Retype all of the data without changing a single word.

Pixel coordinate grounding data:
========================================================================

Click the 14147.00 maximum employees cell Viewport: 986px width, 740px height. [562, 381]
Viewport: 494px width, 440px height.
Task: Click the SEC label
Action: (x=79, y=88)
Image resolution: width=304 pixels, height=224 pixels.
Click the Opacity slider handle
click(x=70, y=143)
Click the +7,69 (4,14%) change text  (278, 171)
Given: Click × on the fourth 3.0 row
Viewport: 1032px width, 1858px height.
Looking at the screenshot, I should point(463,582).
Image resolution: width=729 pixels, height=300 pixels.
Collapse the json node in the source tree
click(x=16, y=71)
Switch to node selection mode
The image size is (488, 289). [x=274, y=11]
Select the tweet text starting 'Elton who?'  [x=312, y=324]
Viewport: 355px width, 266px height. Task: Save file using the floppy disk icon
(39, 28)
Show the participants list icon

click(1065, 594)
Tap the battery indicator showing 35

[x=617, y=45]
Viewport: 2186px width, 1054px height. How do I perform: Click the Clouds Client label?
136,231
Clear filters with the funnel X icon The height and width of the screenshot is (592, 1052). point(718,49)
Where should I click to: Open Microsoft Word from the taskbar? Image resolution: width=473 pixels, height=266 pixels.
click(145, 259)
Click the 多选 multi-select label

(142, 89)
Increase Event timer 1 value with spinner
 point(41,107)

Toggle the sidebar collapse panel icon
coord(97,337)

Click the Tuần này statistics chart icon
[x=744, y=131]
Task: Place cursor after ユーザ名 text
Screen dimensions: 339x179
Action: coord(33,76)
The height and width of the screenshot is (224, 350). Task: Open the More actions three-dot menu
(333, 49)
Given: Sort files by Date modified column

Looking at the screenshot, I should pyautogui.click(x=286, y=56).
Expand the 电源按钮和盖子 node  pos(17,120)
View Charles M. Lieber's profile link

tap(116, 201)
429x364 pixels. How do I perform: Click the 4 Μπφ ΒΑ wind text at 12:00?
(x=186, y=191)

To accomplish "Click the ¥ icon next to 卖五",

========================================================================

Completed exercise >>
Click the 14147.00 maximum employees cell Viewport: 986px width, 740px height. [562, 381]
Viewport: 494px width, 440px height.
Task: Click the SEC label
Action: (x=79, y=88)
Image resolution: width=304 pixels, height=224 pixels.
Click the Opacity slider handle
click(x=70, y=143)
Click the +7,69 (4,14%) change text  (278, 171)
Given: Click × on the fourth 3.0 row
Viewport: 1032px width, 1858px height.
Looking at the screenshot, I should point(463,582).
Image resolution: width=729 pixels, height=300 pixels.
Collapse the json node in the source tree
click(x=16, y=71)
Switch to node selection mode
The image size is (488, 289). [x=274, y=11]
Select the tweet text starting 'Elton who?'  [x=312, y=324]
Viewport: 355px width, 266px height. Task: Save file using the floppy disk icon
(39, 28)
Show the participants list icon

click(1065, 594)
Tap the battery indicator showing 35

[x=617, y=45]
Viewport: 2186px width, 1054px height. How do I perform: Click the Clouds Client label?
136,231
Clear filters with the funnel X icon The height and width of the screenshot is (592, 1052). point(718,49)
Where should I click to: Open Microsoft Word from the taskbar? Image resolution: width=473 pixels, height=266 pixels.
click(145, 259)
Click the 多选 multi-select label

(142, 89)
Increase Event timer 1 value with spinner
 point(41,107)

Toggle the sidebar collapse panel icon
coord(97,337)

Click the Tuần này statistics chart icon
[x=744, y=131]
Task: Place cursor after ユーザ名 text
Screen dimensions: 339x179
Action: coord(33,76)
The height and width of the screenshot is (224, 350). Task: Open the More actions three-dot menu
(333, 49)
Given: Sort files by Date modified column

Looking at the screenshot, I should pyautogui.click(x=286, y=56).
Expand the 电源按钮和盖子 node  pos(17,120)
View Charles M. Lieber's profile link

tap(116, 201)
429x364 pixels. How do I perform: Click the 4 Μπφ ΒΑ wind text at 12:00?
(x=186, y=191)

To accomplish "Click the ¥ icon next to 卖五",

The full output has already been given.